> _WHAT TO WORK ON_
Copy nothing before the line containing "Toggle DIS disadvantage modifier". Reproduce that line and all that follow, exactly, through the end of the records.

[Extracted records]
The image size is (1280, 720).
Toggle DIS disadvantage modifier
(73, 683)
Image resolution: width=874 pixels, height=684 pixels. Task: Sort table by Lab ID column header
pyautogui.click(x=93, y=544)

> _RESULT OF THE TASK_
Toggle DIS disadvantage modifier
(73, 683)
Image resolution: width=874 pixels, height=684 pixels. Task: Sort table by Lab ID column header
pyautogui.click(x=93, y=544)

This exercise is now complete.